Not a match in the Riazor stadium goes by in which you’re not reminded of that triumph; in which fans don’t sing the song that recounts what happened that night, 10 years ago this week, when Deportivo de La Coruña won its second King’s Cup, dined at a popular asador on the menu Real Madrid had picked out and club president César Augusto Lendoiro danced boleros till dawn: “Go on Depor! / Go on De! / To the rhythm of the drum, / the centenary cup / at Madrid we won.”
It was March 6, 2002, a Wednesday. From the beginning of the season it had been known the Cup final would be played at the Bernabéu because Real had requested it to celebrate the 100th anniversary of the club’s founding. It was the era of the galácticos, but Real hadn’t reached a King’s Cup final in eight years and so turned doing so into a priority. And the final responded to the anticipated glitz by bringing the two most recent Liga champions face to face.
“Nevertheless, the idea that we would just be bystanders was fostered from Madrid,” remembers captain Fran, the first to lift the cup that night.
“They didn’t respect us before, during or after,” recalls Juan Carlos Valerón. “It was a great team, but they caught us at an optimal moment in terms of our game, confidence and soccer.”
They didn’t respect us before, during or after,” recalls Juan Carlos Valerón
A week before Deportivo had given a lesson to Juventus at the Riazor, beating it 2-0 in a Champions League match in which it could have scored many more. A week later it also sealed a 0-2 win away at Arsenal, perhaps the most comprehensive performance by that team coached by Javier Irureta.
“It was a sweet moment — incredible, atypical,” says midfielder Sergio. “In the locker room we knew we weren’t too far away from Real.”

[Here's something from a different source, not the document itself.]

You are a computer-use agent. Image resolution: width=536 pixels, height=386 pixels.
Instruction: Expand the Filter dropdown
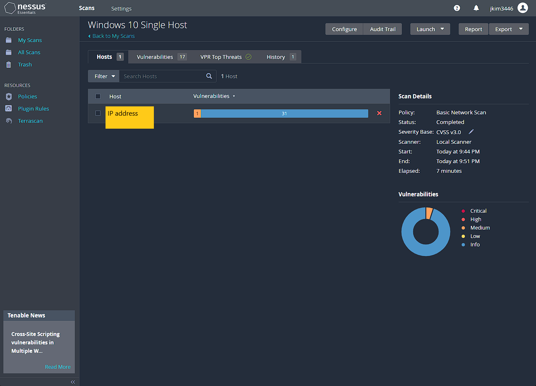click(x=103, y=76)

“We had a great team that always went out to get the ball and dominate, but there was also a lot of David and Goliath,” says Mauro Silva. The sturdy Brazilian was the focal point from the beginning to the end. As soon as the game started, he was involved in an moment that announced the way things would go. Lionel Scaloni went in hard on Raúl who then stumbled into Mauro. They clashed and the Brazilian got involved in the only brawl of his near 20-year professional career. In the middle of the skirmish emerged José Molina, who had left the Depor goal to cover 40 meters and confront Raúl.
“That a person like José, so respectful and proper, reacted in this way made everyone realize we were serious,” says Mauro.
I will never forget Raúl congratulating us one by one. He is a real example,”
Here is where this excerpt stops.